On the State of the Union today



From Robert Reich, economist, professor, author:

"On Thursday, congressional Republicans will introduce a constitutional amendment to balance the federal budget. They're not doing this because they think it will be enacted (it doesn't stand a chance in the Senate, and Obama would veto it anyway). They're doing it to perpetuate their biggest lie: that the federal budget deficit is responsible for the still-anemic recovery. That's the lie they'll continue to tell over the next 7 weeks as they drag the nation through another set of showdowns over sequestration (the fiscal cliff on March 1), continuing resolutions to fund the government (running out later in March), and the debt limit (end of March).


The opposite is true: Continued cutbacks in government spending, and tax increases on the middle class and working poor (such as the Social Security tax increase at the start of January, as well as sales-tax increases in 16 states), are robbing the economy of the demand it needs when... consumers are still unable to provide it.


Republicans have been telling the Big Lie that the budget deficit is to blame for our economic problems for more than two decades -- even though Ronald Reagan and George W. Bush were far more responsible for running up the tab than either Bill Clinton (under whose administration the budget was finally balanced and put into surplus) or Barack Obama (who inherited a fiscal mess and has now got the deficit down to 5.3 percent of GDP).
They want the public to believe the Big Lie because it fits in with their hate-the-government ideology, and enables them to whittle it down, especially programs the middle class and working poor depend on -- including the two programs they've despised more than any others because they're so popular: Medicare and Social Security. President Obama mustn't let them. We mustn't let them."

We need to support and fight for this, instead: 

Tax Fairness Act

2 comments:

skd said...

Lets reduce the deficit!
Less guns=less gun deaths and injuries= less costs ;-)

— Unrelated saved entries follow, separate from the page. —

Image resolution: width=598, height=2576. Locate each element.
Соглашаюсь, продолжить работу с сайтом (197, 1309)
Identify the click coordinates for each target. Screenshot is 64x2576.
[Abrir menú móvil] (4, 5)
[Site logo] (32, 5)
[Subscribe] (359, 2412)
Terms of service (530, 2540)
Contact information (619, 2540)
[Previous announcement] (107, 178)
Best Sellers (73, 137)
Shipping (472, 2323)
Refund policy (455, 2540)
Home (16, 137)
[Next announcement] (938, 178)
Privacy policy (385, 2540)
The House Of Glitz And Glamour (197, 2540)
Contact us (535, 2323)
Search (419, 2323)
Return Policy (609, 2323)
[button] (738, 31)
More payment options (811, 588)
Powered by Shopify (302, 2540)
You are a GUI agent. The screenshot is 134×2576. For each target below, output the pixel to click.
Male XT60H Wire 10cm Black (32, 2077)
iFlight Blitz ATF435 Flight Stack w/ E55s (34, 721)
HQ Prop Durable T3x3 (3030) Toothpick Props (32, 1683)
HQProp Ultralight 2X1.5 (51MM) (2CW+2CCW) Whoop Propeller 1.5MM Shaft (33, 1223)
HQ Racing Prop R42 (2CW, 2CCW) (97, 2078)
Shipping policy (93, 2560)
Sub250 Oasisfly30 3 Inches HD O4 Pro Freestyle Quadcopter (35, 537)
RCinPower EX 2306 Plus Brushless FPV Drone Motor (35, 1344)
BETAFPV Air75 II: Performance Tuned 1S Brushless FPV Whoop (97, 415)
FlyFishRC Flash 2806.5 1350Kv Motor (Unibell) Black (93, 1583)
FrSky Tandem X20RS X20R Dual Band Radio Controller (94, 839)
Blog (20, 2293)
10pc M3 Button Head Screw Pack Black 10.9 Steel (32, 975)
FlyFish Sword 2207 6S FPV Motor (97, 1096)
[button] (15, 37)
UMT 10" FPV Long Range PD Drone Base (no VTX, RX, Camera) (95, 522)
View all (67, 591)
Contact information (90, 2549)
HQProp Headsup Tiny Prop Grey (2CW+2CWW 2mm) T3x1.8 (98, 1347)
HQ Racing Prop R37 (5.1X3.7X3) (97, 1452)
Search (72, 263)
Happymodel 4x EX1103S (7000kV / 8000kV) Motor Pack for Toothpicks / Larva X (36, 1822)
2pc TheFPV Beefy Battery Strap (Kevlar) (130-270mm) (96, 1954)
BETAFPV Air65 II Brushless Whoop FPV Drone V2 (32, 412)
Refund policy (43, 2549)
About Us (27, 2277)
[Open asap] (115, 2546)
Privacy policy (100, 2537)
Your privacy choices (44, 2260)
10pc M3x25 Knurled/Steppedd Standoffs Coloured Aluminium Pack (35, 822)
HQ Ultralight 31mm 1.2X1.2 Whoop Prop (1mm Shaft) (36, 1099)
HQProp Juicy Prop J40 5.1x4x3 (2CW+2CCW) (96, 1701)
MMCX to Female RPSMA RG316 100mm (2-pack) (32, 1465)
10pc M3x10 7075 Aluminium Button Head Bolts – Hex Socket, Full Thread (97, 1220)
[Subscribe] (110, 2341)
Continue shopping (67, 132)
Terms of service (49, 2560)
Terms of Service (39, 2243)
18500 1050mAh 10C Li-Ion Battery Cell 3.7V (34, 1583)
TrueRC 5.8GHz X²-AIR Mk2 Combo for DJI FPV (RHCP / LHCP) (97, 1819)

"There are enormous economic costs associated with gun violence in the U.S. Firearm related
deaths and injuries resulted in medical and lost productivity expenses of about $32 billion
in 2005.1 But the overall cost of gun violence goes well beyond these figures. When lost quality
of life, psychological and emotional trauma, decline in property values, and other legal and societal consequences are included, the cost of gun violence in the U.S. was estimated to be
about $100 billion annually in 1998."
http://www.jhsph.edu/research/centers-and-institutes/johns-hopkins-center-for-gun-policy-and-research/publications/WhitePaper102512_CGPR.pdf

Mo Rage said...

Excellent points and link, thank you.